▶ _待解决问题_:
从包含“Choose the 30分 interval tab”的那一行起，一直到条目末尾，把这些内容重写一遍，并把其中的“Swiss”换成“Austrian”，其余部分保持不变。答案中不要放入图片。

--------------------

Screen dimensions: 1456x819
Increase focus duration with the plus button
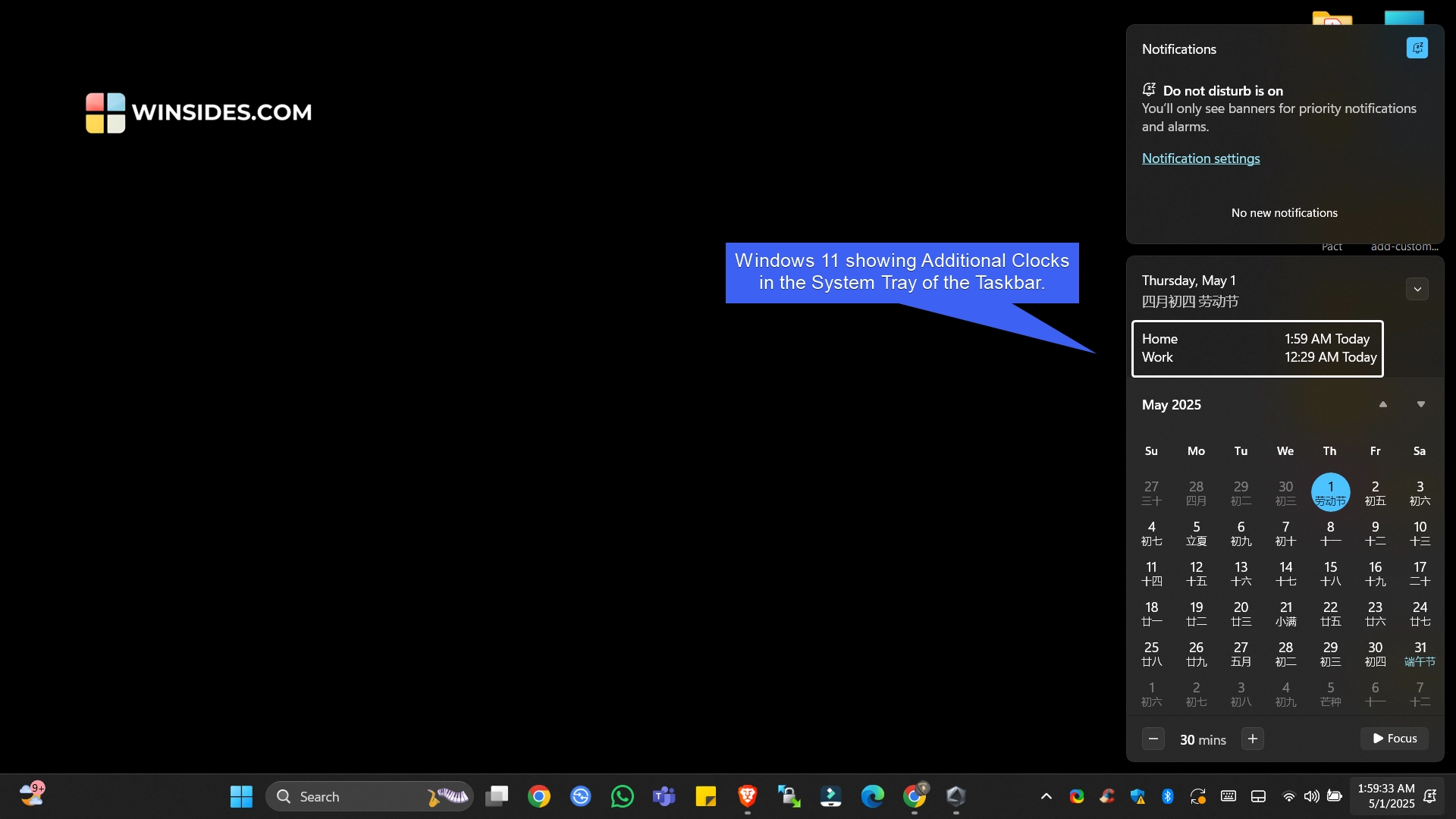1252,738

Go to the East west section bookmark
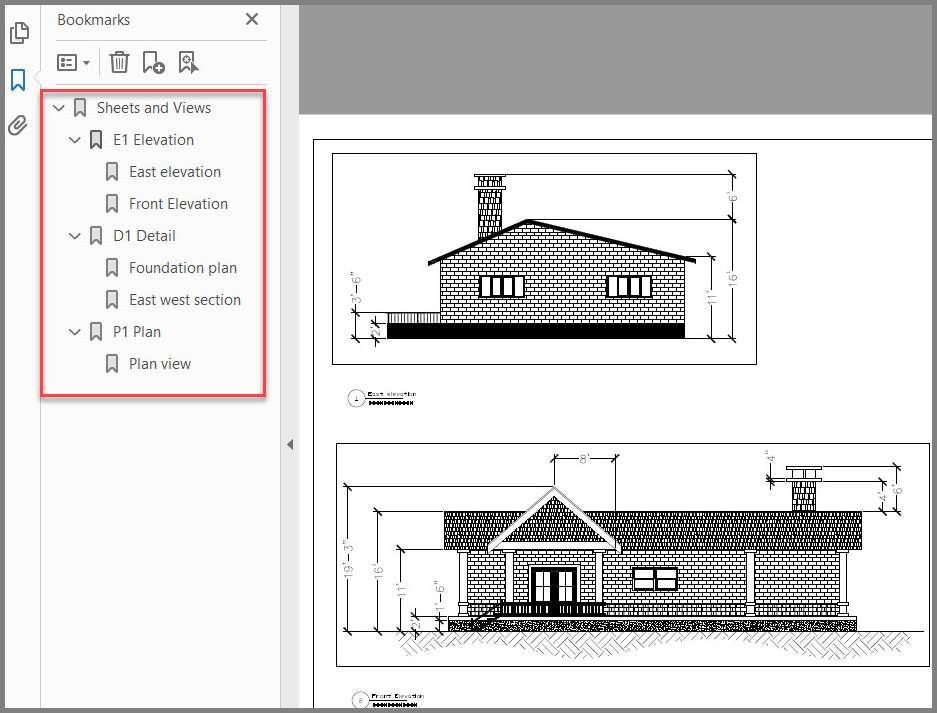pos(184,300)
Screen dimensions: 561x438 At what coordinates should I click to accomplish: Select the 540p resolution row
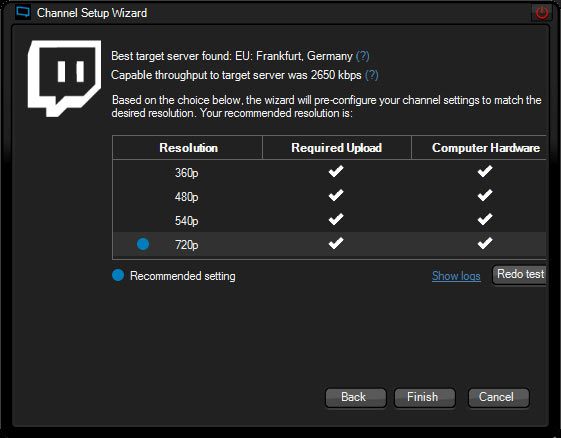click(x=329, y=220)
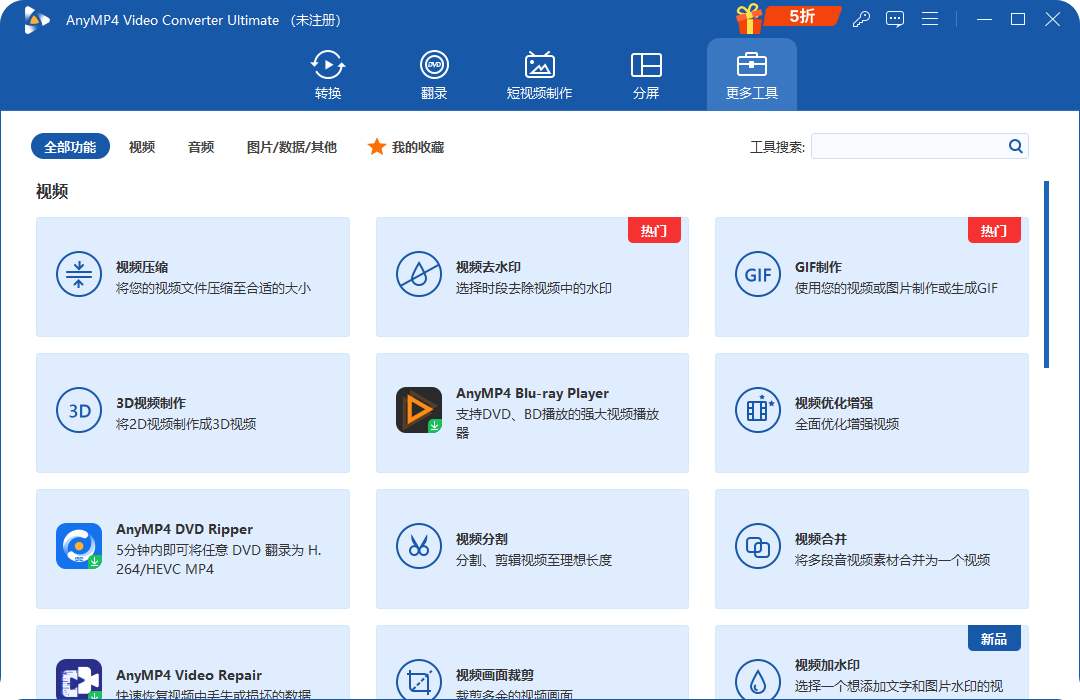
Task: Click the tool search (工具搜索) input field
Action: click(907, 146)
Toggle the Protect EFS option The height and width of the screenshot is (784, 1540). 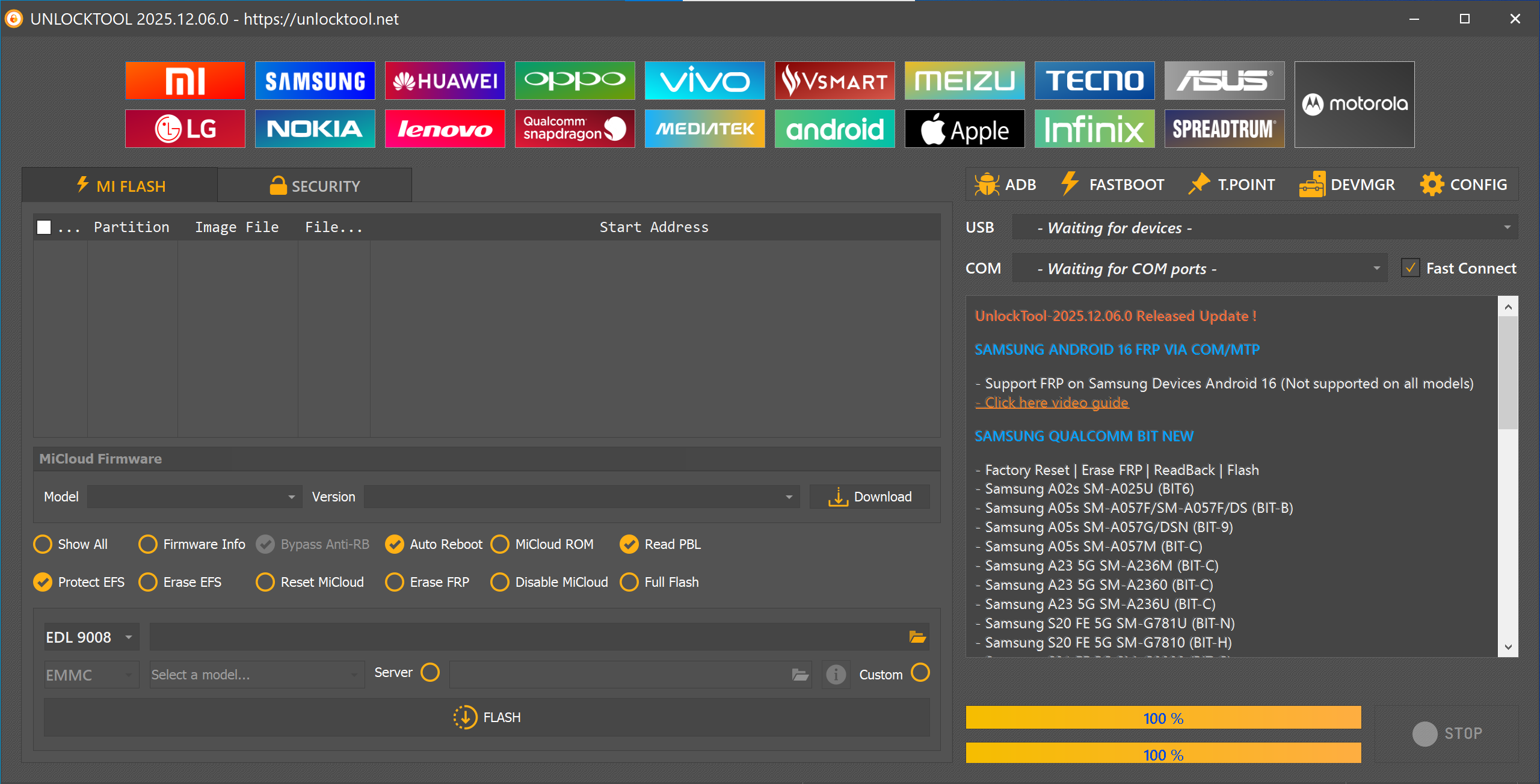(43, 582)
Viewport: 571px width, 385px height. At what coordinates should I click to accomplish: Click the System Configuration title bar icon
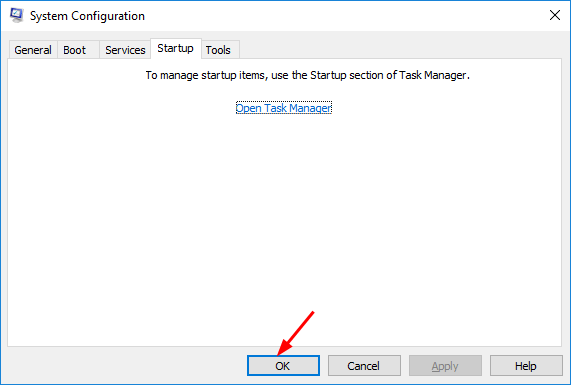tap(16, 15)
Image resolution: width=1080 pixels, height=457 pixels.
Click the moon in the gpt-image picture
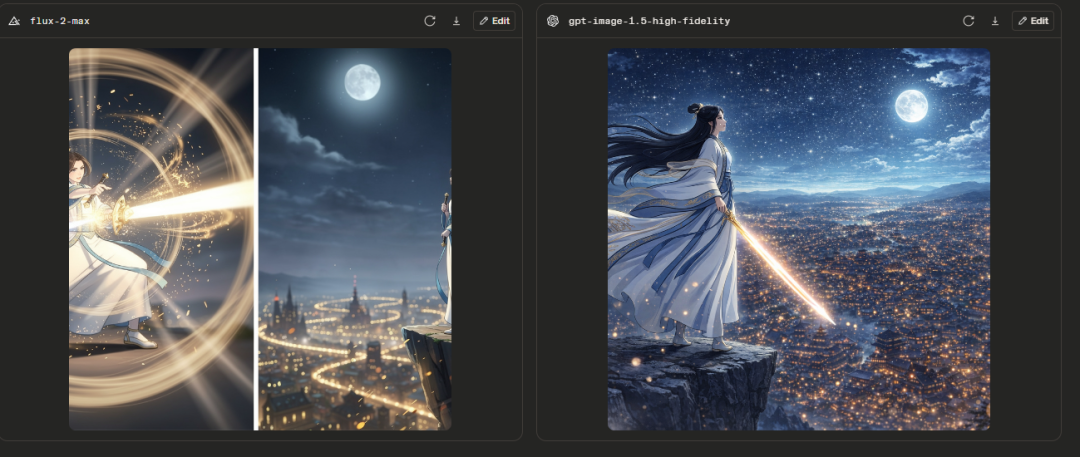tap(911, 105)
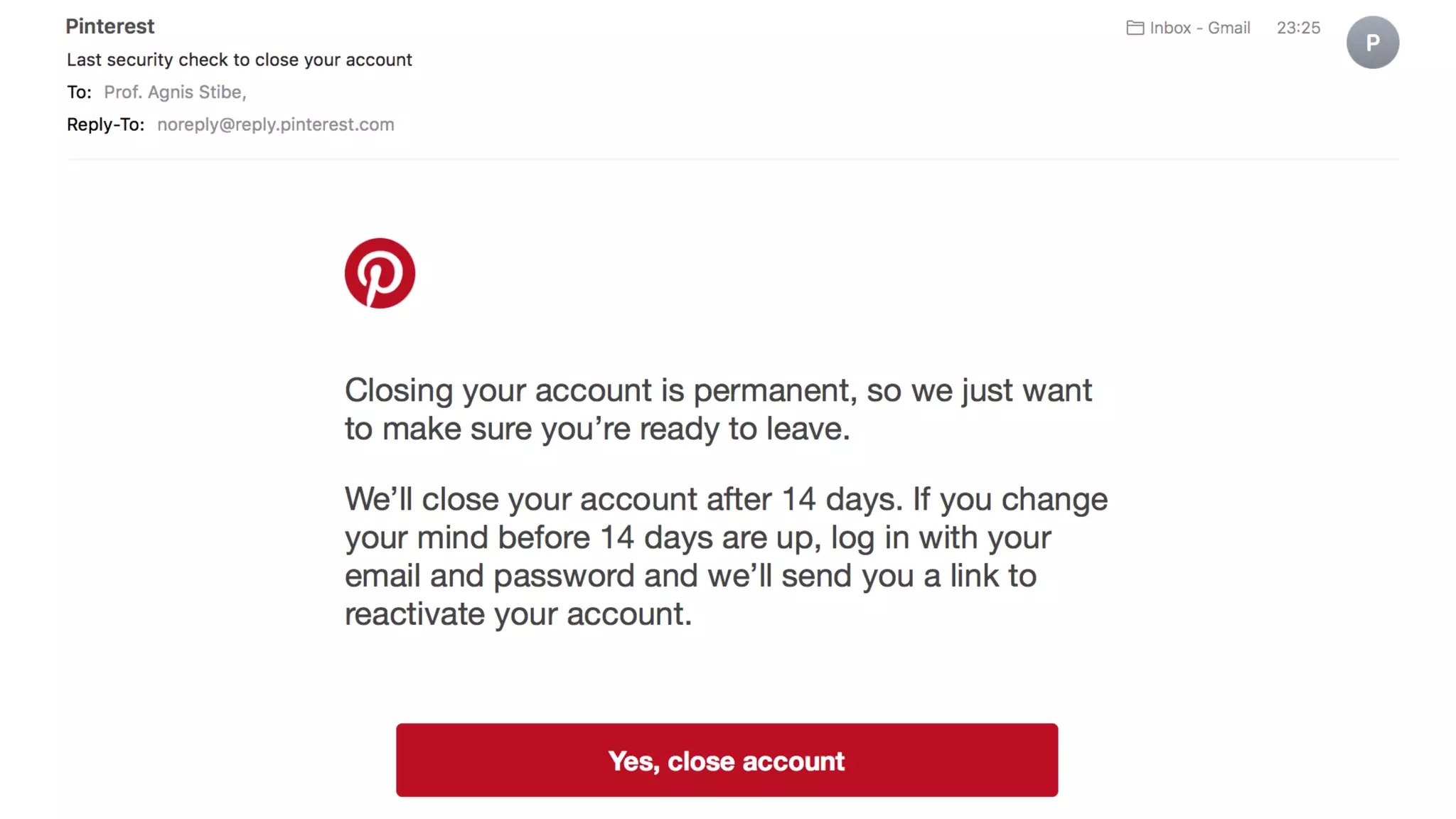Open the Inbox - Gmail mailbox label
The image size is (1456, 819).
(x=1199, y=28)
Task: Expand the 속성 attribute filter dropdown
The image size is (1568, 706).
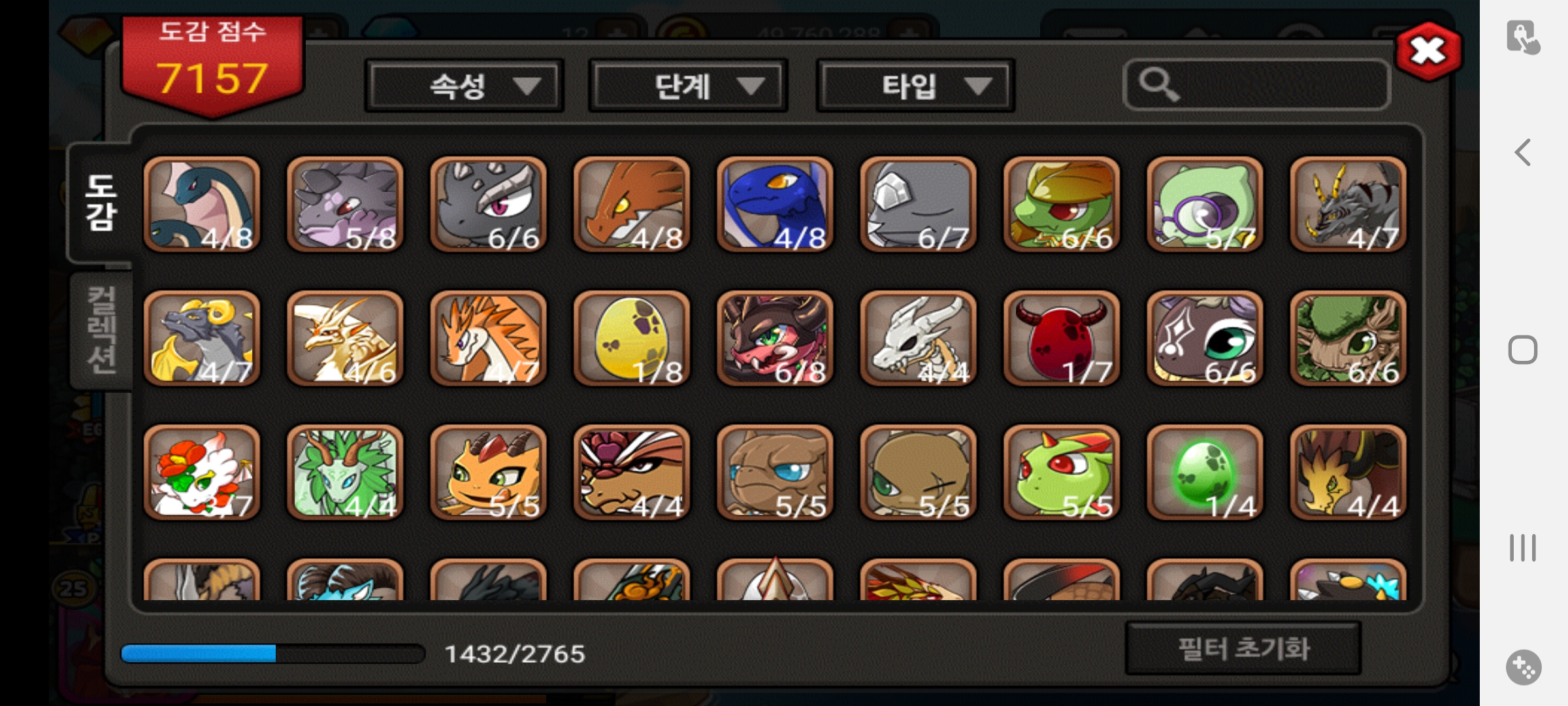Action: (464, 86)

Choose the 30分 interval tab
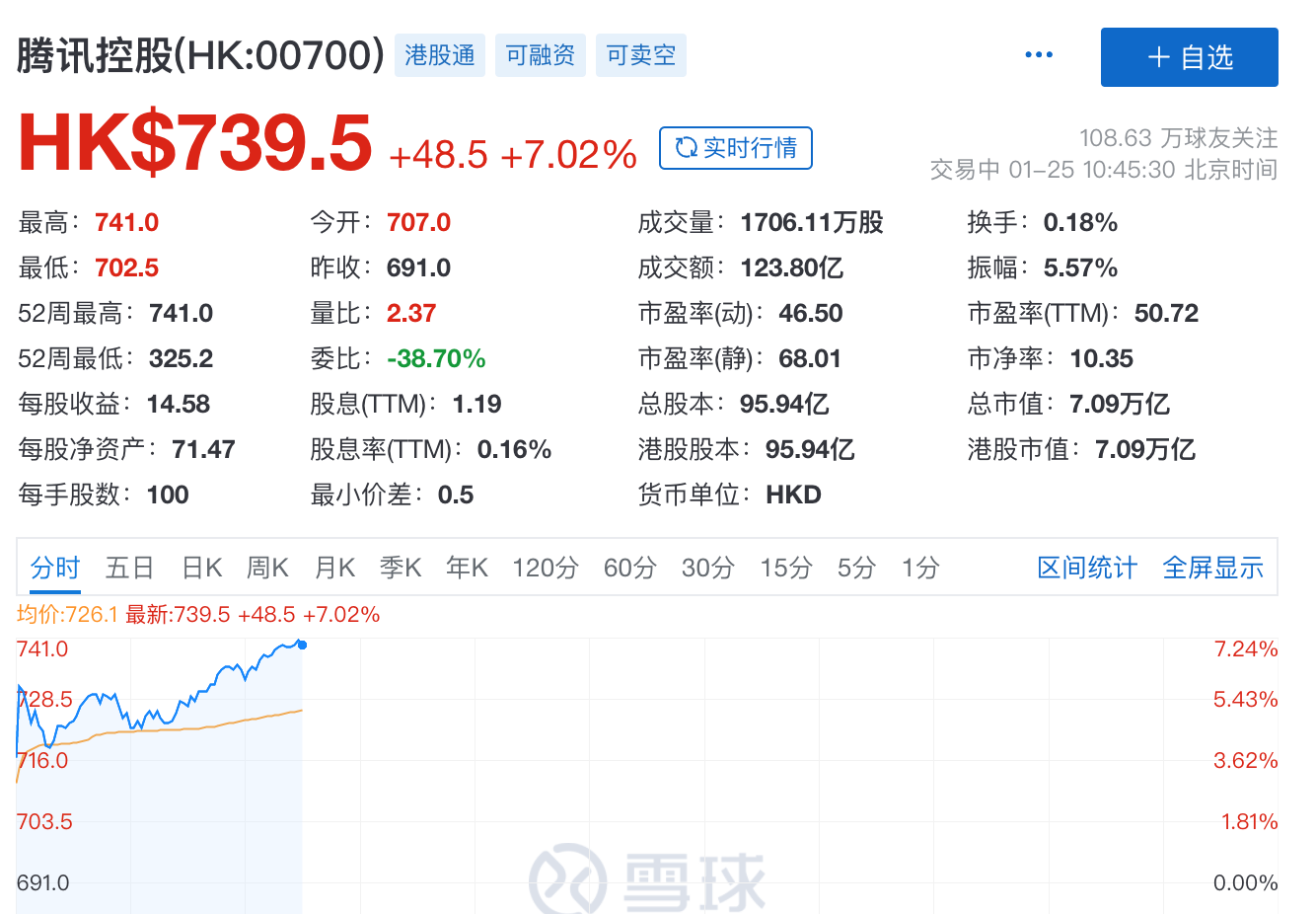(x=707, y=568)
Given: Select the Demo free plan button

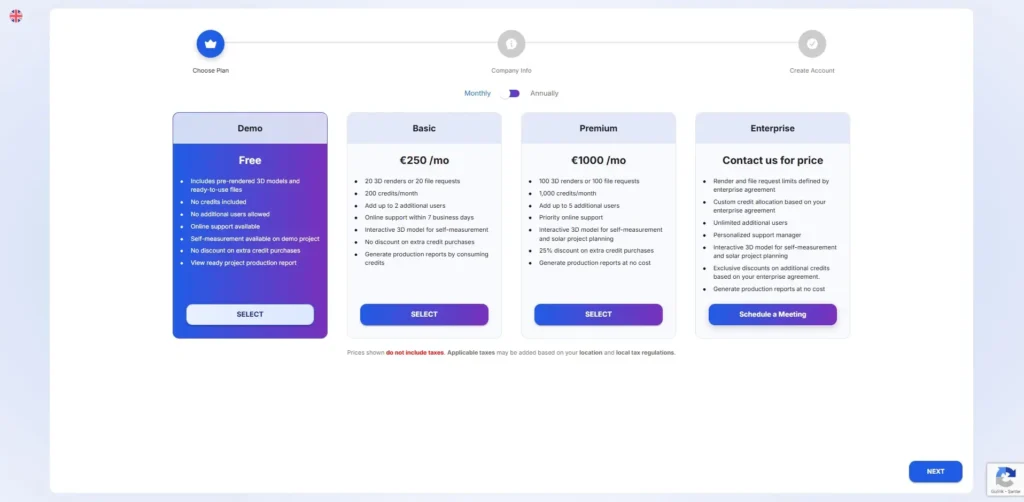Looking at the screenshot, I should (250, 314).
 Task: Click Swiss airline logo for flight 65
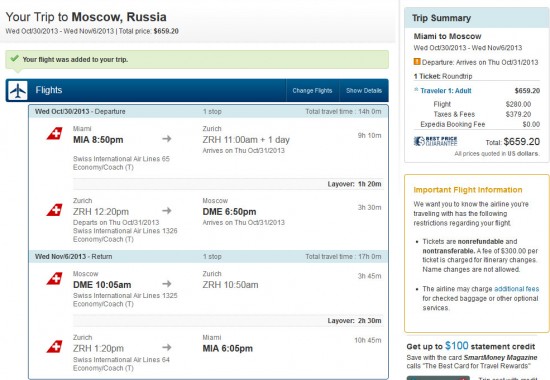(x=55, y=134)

--------------------

▶ _最终答案_:
Choose the 30分 interval tab
(x=707, y=568)
Given: Select the Demo free plan button

Looking at the screenshot, I should (250, 314).
 Task: Click Austrian airline logo for flight 65
(x=55, y=134)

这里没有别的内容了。